Word and element pointing entries:
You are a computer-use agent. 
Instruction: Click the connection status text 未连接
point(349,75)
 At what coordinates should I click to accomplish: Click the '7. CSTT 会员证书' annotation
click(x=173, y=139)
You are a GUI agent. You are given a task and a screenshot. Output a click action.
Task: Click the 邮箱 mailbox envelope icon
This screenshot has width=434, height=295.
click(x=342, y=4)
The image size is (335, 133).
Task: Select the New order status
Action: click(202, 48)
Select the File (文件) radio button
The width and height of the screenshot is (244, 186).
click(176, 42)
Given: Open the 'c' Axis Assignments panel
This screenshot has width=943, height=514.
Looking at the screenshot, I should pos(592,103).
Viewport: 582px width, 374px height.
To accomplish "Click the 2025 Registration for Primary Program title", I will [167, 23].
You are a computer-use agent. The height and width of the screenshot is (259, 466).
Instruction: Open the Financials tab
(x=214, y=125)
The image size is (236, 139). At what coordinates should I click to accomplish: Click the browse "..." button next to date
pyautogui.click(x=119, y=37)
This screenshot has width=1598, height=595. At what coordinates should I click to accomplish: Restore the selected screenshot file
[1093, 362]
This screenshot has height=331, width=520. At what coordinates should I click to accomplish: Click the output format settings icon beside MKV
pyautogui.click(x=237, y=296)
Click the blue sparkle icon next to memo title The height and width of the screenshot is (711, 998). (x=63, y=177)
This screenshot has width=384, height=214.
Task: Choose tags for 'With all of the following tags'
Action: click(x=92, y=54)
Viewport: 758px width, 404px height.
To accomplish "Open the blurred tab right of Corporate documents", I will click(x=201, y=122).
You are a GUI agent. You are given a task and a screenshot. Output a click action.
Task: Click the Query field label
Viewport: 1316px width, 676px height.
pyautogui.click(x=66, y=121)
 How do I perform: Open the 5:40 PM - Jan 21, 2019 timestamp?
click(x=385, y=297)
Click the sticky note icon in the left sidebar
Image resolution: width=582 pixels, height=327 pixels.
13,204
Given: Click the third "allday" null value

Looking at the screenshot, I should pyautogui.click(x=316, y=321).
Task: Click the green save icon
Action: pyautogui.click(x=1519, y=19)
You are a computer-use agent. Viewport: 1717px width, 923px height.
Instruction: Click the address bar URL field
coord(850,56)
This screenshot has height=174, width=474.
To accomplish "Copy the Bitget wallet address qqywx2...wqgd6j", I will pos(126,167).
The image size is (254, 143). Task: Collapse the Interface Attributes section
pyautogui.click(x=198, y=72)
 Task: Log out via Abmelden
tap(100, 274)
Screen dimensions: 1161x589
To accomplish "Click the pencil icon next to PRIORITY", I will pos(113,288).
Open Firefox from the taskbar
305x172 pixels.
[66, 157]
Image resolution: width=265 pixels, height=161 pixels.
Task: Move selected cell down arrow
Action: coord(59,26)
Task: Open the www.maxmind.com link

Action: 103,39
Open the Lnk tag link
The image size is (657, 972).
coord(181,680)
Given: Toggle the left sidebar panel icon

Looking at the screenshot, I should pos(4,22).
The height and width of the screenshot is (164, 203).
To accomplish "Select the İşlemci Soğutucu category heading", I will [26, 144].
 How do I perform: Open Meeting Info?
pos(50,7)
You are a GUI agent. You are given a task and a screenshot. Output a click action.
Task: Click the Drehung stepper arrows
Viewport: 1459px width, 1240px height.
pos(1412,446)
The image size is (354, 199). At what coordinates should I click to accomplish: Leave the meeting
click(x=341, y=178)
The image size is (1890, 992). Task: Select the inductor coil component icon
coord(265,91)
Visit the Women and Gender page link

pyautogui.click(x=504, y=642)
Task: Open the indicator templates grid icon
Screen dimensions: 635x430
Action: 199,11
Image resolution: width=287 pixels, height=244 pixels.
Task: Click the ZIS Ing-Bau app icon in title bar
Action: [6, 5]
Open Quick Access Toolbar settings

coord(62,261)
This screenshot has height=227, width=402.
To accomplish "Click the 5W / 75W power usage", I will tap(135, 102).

# Set exercise:
Select each line of the records above that contains the string "link", and copy those lines out.

# Finished task:
Task: Open the www.maxmind.com link
Open the Lnk tag link
Visit the Women and Gender page link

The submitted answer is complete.